Le principal objet de frictions est ailleurs : sur le mont Sion. Plus
précisément à l’emplacement du cénacle. Un bâtiment de deux étages où,
selon la tradition, se trouverait la pièce évoquée dans les Évangiles et
où aurait eu lieu le dernier repas de Jésus avec les apôtres. Dans le
même édifice se trouve ce qui serait le tombeau du roi David, un lieu
saint juif. L’Église catholique entend récupérer au moins la salle de la
Dernière Cène, mais nationalistes et religieux israéliens s’y opposent.
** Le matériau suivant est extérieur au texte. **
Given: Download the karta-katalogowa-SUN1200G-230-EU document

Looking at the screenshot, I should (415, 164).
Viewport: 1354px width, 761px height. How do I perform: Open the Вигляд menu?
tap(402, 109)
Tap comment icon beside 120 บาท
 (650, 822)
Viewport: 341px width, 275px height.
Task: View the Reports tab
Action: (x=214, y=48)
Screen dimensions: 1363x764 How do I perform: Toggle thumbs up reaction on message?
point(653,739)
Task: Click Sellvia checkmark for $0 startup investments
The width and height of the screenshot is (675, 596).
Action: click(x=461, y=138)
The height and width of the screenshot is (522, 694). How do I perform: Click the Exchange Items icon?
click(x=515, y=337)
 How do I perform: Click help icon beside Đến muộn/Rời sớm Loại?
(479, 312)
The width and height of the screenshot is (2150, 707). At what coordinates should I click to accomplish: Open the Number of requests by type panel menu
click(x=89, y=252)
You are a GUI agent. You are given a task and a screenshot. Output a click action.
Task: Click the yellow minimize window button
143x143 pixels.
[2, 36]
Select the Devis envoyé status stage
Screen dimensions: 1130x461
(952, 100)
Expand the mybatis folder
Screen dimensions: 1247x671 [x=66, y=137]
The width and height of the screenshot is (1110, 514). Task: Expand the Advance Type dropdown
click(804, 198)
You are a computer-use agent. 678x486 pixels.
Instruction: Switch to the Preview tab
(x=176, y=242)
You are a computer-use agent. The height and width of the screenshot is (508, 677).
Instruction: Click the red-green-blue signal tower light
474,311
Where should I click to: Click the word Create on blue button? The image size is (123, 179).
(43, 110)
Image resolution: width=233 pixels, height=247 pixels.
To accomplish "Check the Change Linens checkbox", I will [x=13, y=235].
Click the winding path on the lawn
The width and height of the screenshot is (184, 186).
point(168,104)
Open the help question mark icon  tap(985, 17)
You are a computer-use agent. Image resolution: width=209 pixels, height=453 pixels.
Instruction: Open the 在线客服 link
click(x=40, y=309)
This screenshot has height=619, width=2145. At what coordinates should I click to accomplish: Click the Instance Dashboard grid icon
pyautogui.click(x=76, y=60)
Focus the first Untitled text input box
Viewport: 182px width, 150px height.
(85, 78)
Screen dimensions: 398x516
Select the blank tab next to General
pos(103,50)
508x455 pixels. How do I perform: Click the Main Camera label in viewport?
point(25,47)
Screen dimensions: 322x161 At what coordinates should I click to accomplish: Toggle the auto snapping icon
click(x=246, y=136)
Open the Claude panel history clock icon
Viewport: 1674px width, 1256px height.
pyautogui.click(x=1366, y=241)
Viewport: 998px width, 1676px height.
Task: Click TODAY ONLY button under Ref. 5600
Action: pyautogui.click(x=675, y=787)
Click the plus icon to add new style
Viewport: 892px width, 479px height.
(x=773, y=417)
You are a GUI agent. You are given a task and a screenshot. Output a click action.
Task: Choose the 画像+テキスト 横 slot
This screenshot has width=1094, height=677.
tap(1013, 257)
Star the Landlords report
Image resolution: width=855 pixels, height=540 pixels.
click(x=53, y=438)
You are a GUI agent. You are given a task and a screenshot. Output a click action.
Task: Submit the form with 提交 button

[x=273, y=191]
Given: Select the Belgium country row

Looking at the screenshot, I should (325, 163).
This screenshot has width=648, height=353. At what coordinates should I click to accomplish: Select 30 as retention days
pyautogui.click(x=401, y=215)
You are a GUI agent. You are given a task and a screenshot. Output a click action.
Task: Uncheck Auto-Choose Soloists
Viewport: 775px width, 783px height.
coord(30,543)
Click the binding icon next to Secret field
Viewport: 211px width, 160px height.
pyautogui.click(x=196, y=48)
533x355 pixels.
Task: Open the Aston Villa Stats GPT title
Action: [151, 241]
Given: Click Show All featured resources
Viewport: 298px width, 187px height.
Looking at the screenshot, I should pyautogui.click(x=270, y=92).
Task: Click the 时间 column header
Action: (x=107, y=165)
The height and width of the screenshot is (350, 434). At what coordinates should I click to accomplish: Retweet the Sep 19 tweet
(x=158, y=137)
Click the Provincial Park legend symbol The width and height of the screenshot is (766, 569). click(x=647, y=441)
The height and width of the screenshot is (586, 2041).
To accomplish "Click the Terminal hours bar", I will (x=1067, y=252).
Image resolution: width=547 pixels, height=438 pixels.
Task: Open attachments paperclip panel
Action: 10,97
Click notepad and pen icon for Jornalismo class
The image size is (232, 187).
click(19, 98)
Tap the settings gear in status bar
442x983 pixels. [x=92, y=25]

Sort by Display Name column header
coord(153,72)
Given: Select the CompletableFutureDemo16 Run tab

Des négociations entre le Vatican et le gouvernement Netanyahou
seraient sur le point d’aboutir. Le pape François va s’y recueillir.
Avant lui, Jean-Paul II, lors de son pèlerinage jubilaire de l’an 2000,
avait pu, exceptionnellement, y célébrer une messe. La semaine dernière,
un graffiti anti-chrétien était découvert sur un mur situé à proximité
d’une église de la vieille ville signé du "Prix à payer" : "Le roi
David, c’est pour les Juifs, et Jésus est une ordure."
Reconnaissant une hausse des attaques contre des sites chrétiens,
musulmans et arabes israéliens, un porte-parole de la police n’a
toutefois pas voulu confirmer que le phénomène était lié à la venue du
pape. En revanche, les patrons de la police ont demandé à tous leurs
commandants de district de renforcer la sécurité autour des sites
sensibles. Une présence sécuritaire sur laquelle a ironisé le patriarche
latin : "Nous n’avons aucune raison d’avoir peur, car Israël met à
notre disposition une dose nécessaire de sécurité, voire une overdose."
Il a donc appelé tous les chrétiens de Terre sainte à venir prier "sans
crainte" aux côtés du pape François.